_Aim of the task_:
Continue the article below on population growth in Houston, Austin and San Jose, starting right after its last paragraph.

_Text passage_:

········

As job growth in the energy and technology sectors continues to outpace new employment opportunities in the traditional strongholds of finance and legal services, the ranking of major U.S. population centers is beginning to shift. While cities like New York, San Francisco and Washington, D.C., still attract tens of thousands of new residents on a yearly basis, it is places like Houston and Austin, Texas, and San Jose, Calif., that are growing fastest.

From July 2011 through July 2012, Houston added 34,625 new inhabitants, rising to a total of 2.16 million. During that period, the city was second only to New York in population growth, according to the U.S. Census Bureau. Meanwhile, San Jose added 12,751 new residents, pushing its population to 982,765. The list of fastest-growing metro areas in the country is also jam-packed with other Texas cities, including San Antonio, Austin and Dallas.

So what’s behind population booms in the Lone Star State and Silicon Valley? It’s very simple: jobs, combined with a relatively low cost of living.

“The markets with traditional industries, like insurance and finance, are lagging,” notes Dwight Hotchkiss, president of U.S. brokerage services with Colliers International. “When you look at population growth, it’s driven by the economy. And there are really two driving forces—one is intellectual capital, the other is energy. Those industries are outperforming all others. And that’s where you are seeing the most job growth, population growth and development.”

········

_Recorded information_:
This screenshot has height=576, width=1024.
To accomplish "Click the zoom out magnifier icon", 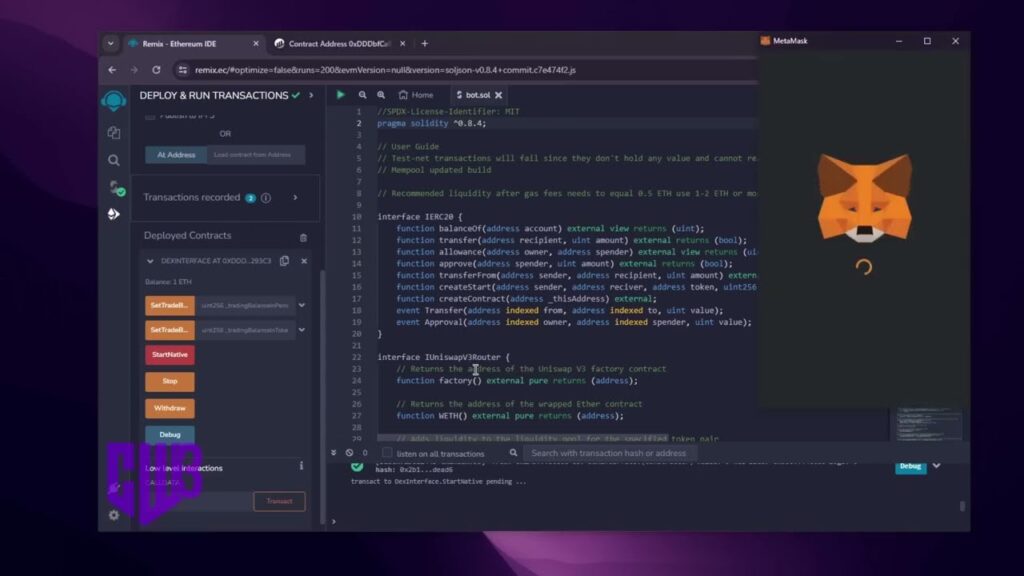I will point(362,95).
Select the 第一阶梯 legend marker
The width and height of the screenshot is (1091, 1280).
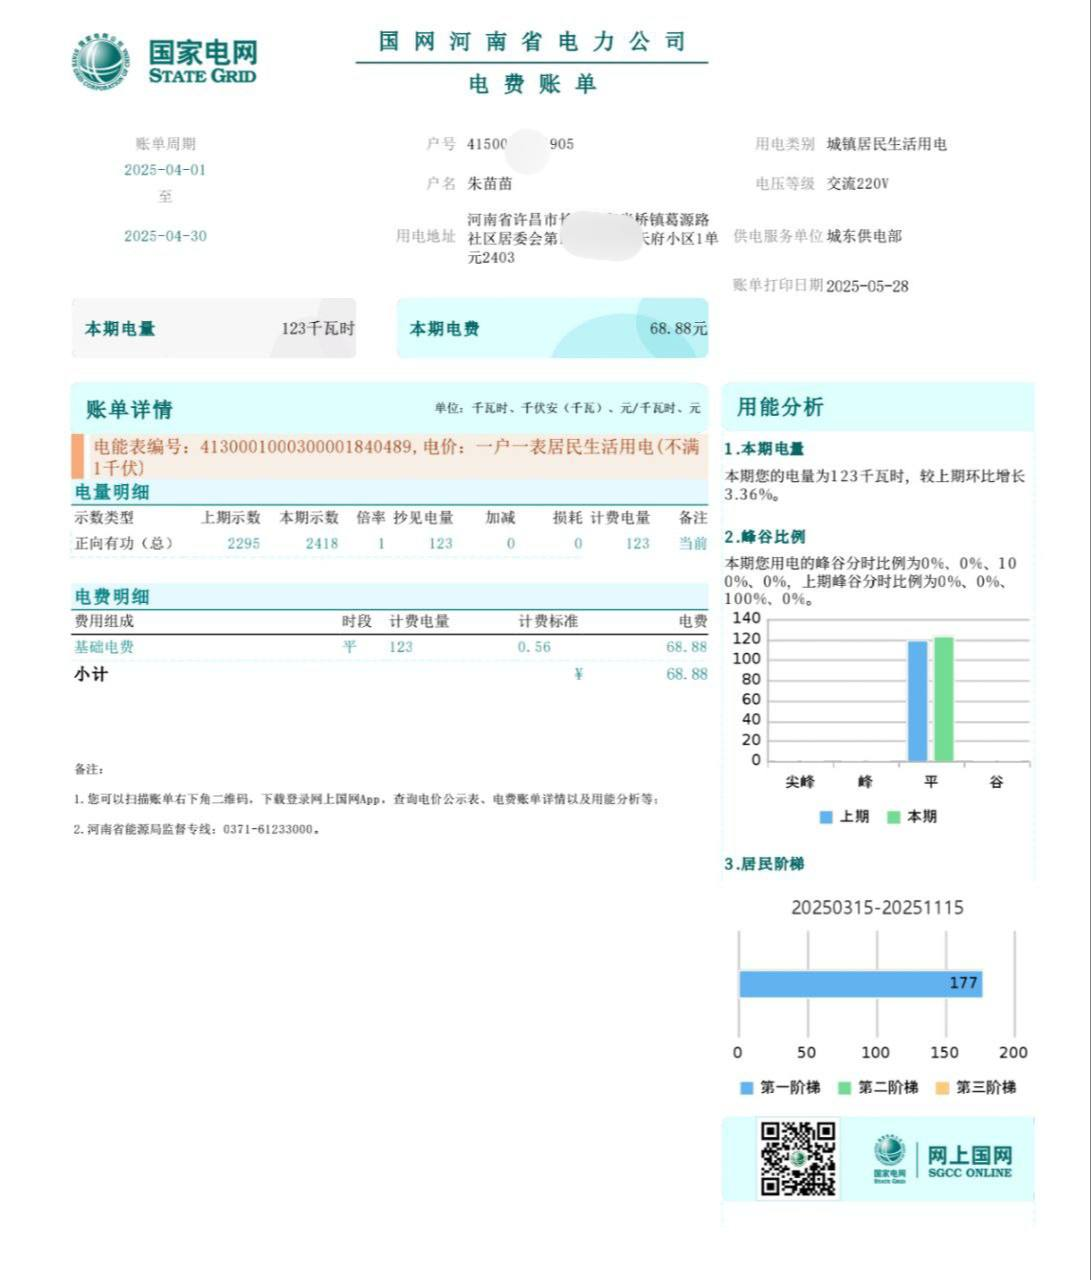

········

_Response_:
According to Bright Labs, a Web site that tracks employment data, the San Jose/Sunnyvale/Santa Clara area in California has consistently ranked among the top 10 metros for job openings over the past few months. Between August 2012 and August 2013, nonfarm employment in San Jose rose by 3.1 percent, driven by professional services (in particular, computer systems design) and construction, according to the U.S. Bureau of Labor Statistics (BLS).

Meanwhile, Houston ranked number one for job growth among the 12 largest metro areas in the U.S. in June, the most recent period for which data is available. Nonfarm employment in the city rose 3.6 percent on a year-over-year basis, according to the BLS. The trade, transportation and utilities industries brought the most jobs to Houston, followed by education and health services.

“If you look at this particular economic recovery, it has been led by high tech and energy growth,” says Tim Wang, director and head of investment research with Clarion Partners, a real estate investment management firm. “And the companies in the high-value industries—the high-tech, the energy, the creative industries—want to go where they can recruit the best talent.”

What’s providing an added incentive for people to move to places like Houston and San Jose is the relatively low cost of living. Last year, Forbes magazine ranked Houston as number one on the list of most affordable U.S. cities, based on the ratio of cost of living expenses and median home prices to median household incomes. Silicon Valley, which includes San Jose, Sunnyvale and Santa Clara, also made the top 10 list, based on its generous average annual wage ($92,556), which made up for its high housing prices.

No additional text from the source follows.